Two years ago, the Physician Payments Sunshine Provision was introduced in response to concerns that undisclosed financial relationships between Pharma and physicians could unduly influence medical practice and patient care.
As part of the provision, all pharmaceutical companies are required to post payments to physicians of anything more than $10 on their web sites.
This law was based on the premise that transparency in these transactions is of public importance and that disclosure acts as a deterrent against quid pro quo exchanges. It was hoped that physicians would be more reluctant to accept large payments if they were publicly disclosed. Ultimately it was hoped that such disclosure would bring transparency into the prescribing process.
So has this little ray of federal sunshine changed things?
In an attempt to gain insight, if not a definitive answer, a group of researchers examined a large database for prescription drug claims for statins and antidepressants that were written between July 2003 to March 2009 in a half dozen states, including Maine and West Virginia, which have their own sunshine laws.
In both states, brand-name and generic prescriptions were compared with two other states that do not have sunshine laws in order to determine the extent to which prescribing may reflect disclosure requirements. The analysis examined the change in prescribing, before and after their disclosure laws, and compared those results with the change in prescribing in comparison states over the same period.

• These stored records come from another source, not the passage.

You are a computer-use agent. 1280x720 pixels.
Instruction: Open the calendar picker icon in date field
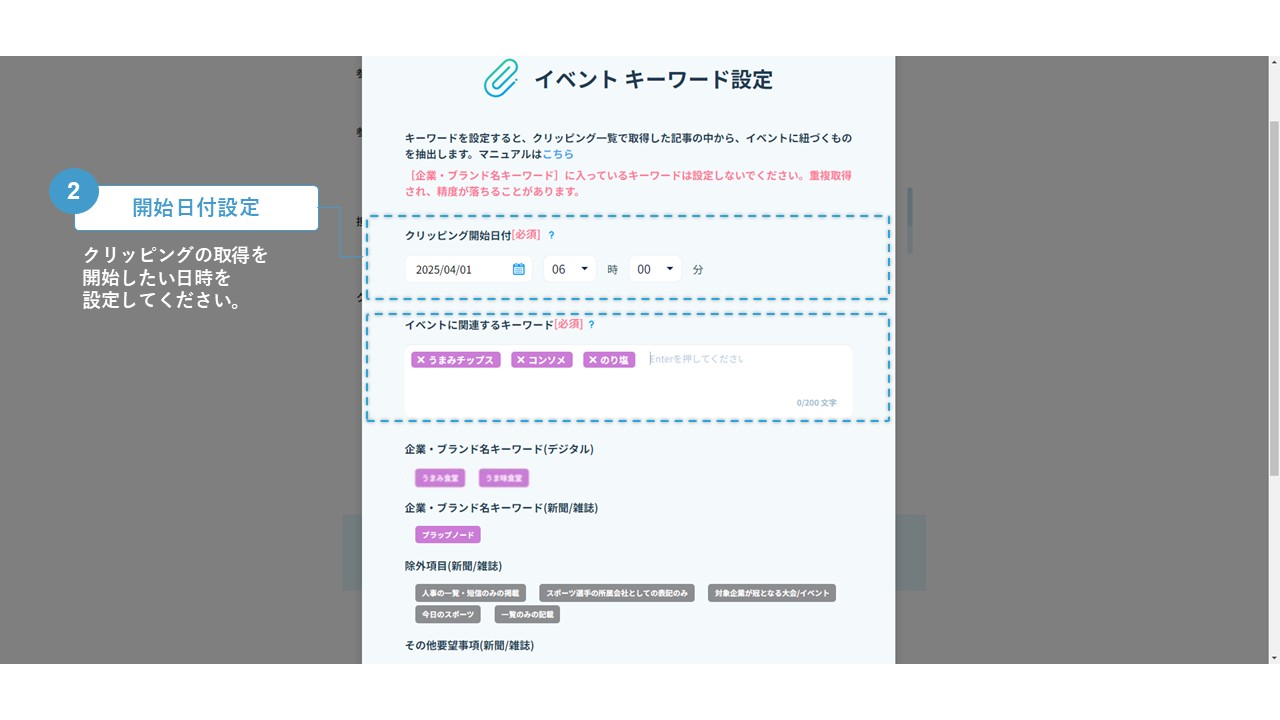click(x=518, y=269)
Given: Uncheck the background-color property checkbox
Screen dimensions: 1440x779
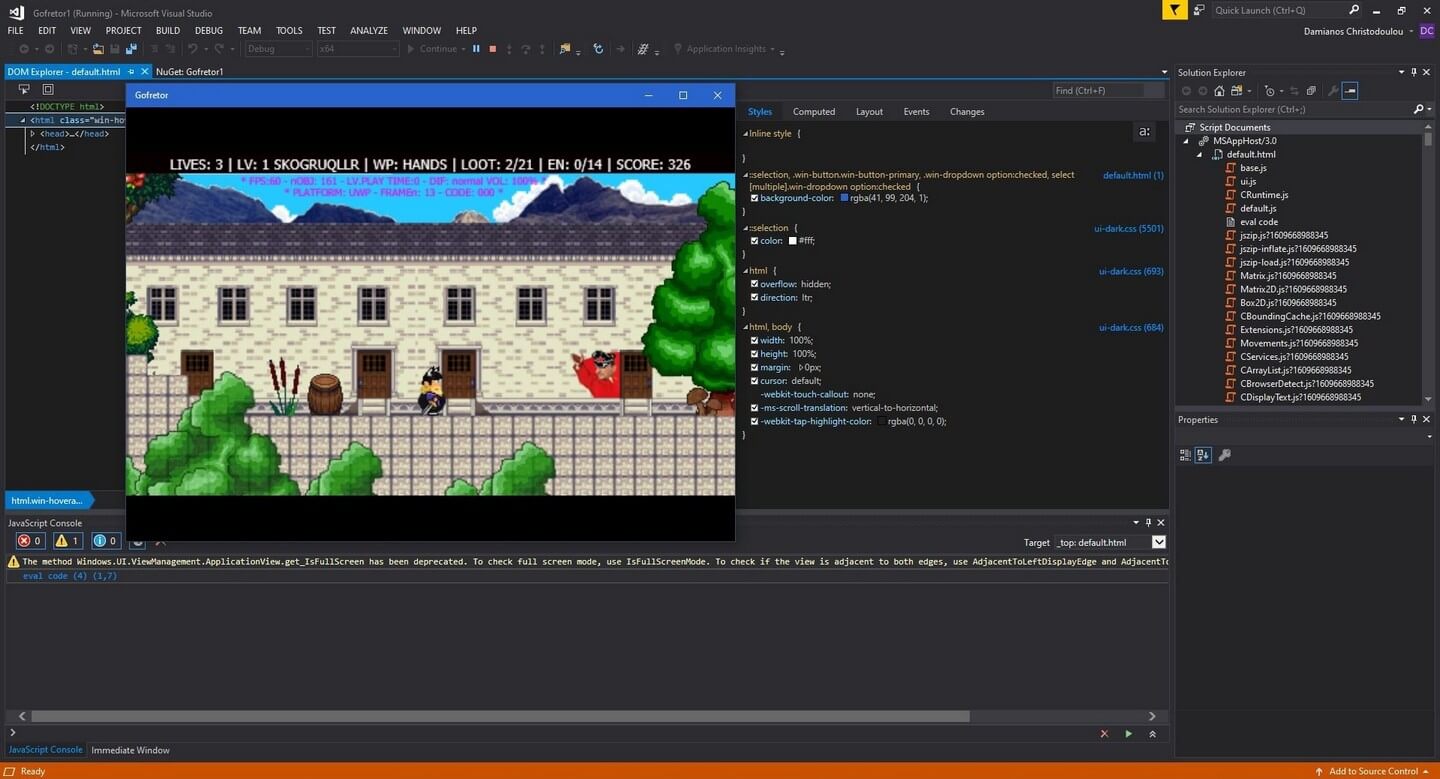Looking at the screenshot, I should 754,198.
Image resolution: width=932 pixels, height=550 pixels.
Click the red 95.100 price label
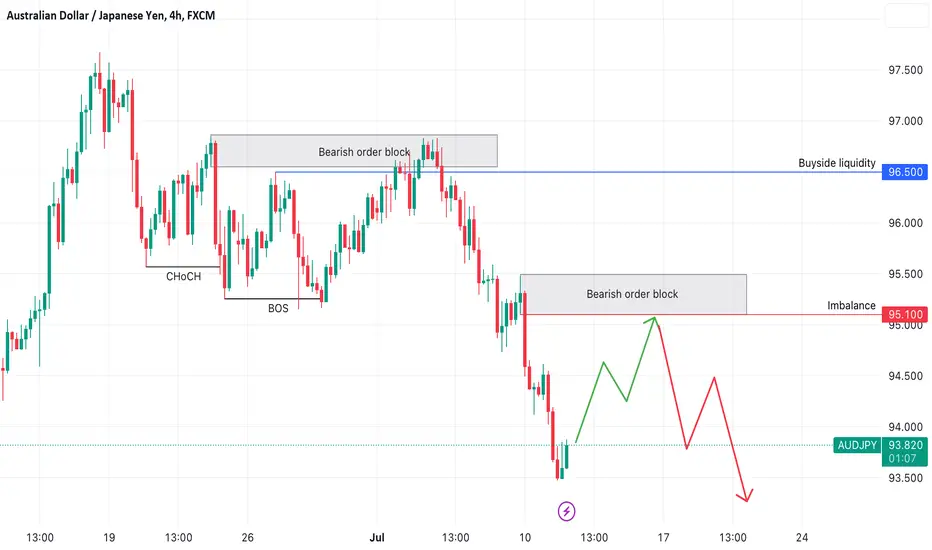(x=904, y=314)
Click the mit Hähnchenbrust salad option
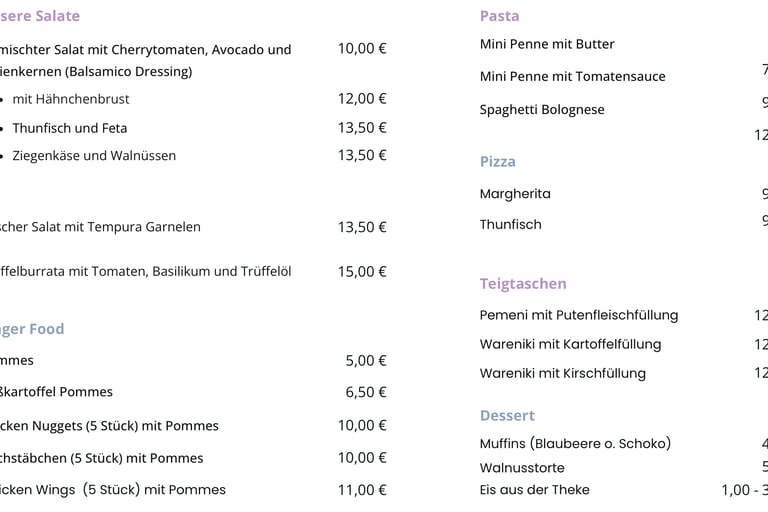 [71, 99]
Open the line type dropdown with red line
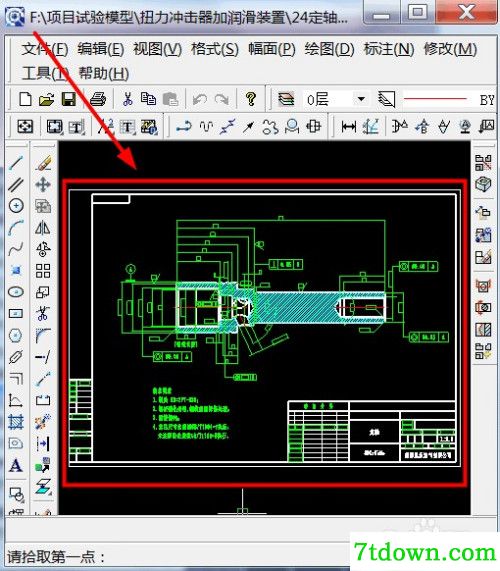Viewport: 500px width, 571px height. (449, 99)
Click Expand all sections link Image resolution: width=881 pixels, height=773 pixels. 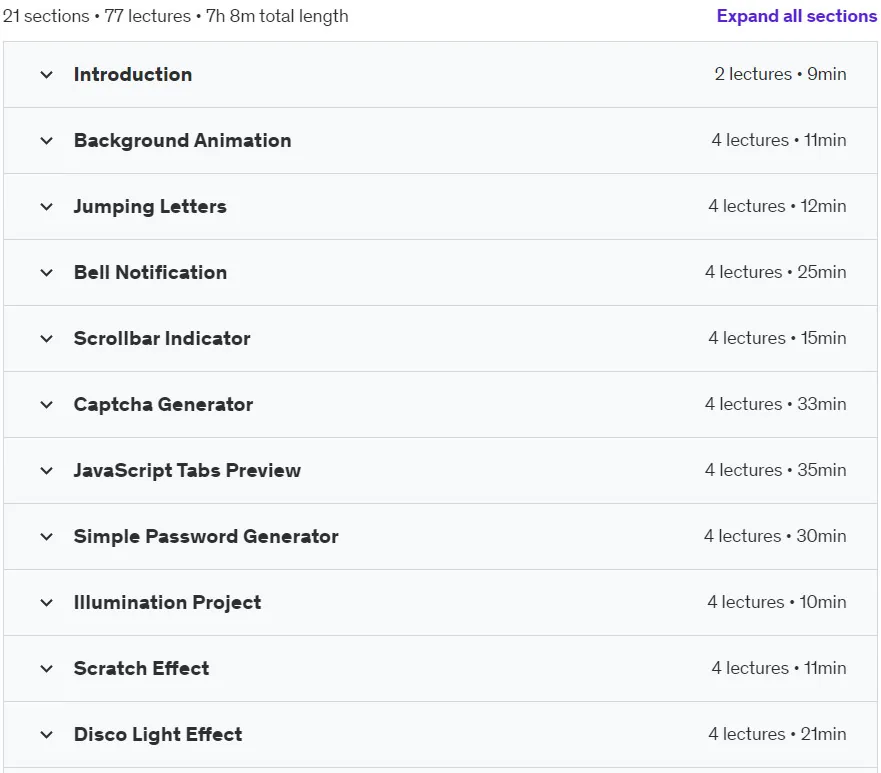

The researchers postulated that a difference in prescribing in the disclosure state relative to comparison states would potentially reflect the impact of the disclosure law.
Although there were some statistically significant differences between brand-name and generic prescribing for one or both types of drugs, overall, the effects were small to negligible.
In other words, there was minimal switching from brand-names to generics among two wildly popular therapeutic categories that were heavily promoted during the time period examined.
Why? The authors speculate that disclosure requirements did not capture all promotional spending by pharmaceutical companies and, while industry payments to physicians may have been disclosed to state agencies, the data may not have been disseminated sufficiently to the public to have an impact.
“If the policymakers who passed these measures were hoping for a deterrent effect they may be disappointed,” said the study’s lead author, Genevieve Pham-Kanter, Ph.D., assistant professor in the Department of Health Systems, Management and Policy at the Colorado School of Public Health and research fellow at Harvard University and Massachusetts General Hospital.
Whether these results can or should be used by Pharma as an argument for scrapping the Sunshine Act remains to be seen.
Still, what the study demonstrates is that Congress and the Centers for Medicare and Medicaid Services (CMS) along with hundreds of pharmaceutical companies, will be paying hundreds of millions of dollars each year to implement a law that may not actually have its intended effect.
While transparency is an important goal, the administrative and financial burden have unintended knock-on consequences for Industry-funded research, education, and other scientific activities. , call into question. America is currently facing a job crisis and has still not recovered from the economic decline. The pharmaceutical industry provides a significant portion of new jobs and taxes that may help America out of these troubled times.
In light of this study, and the tremendous burdens the Sunshine Act imposes on the numerous stakeholders, Congress should perhaps reconsider the need for a federal sunshine law or come up with cheaper, less onerous alternatives.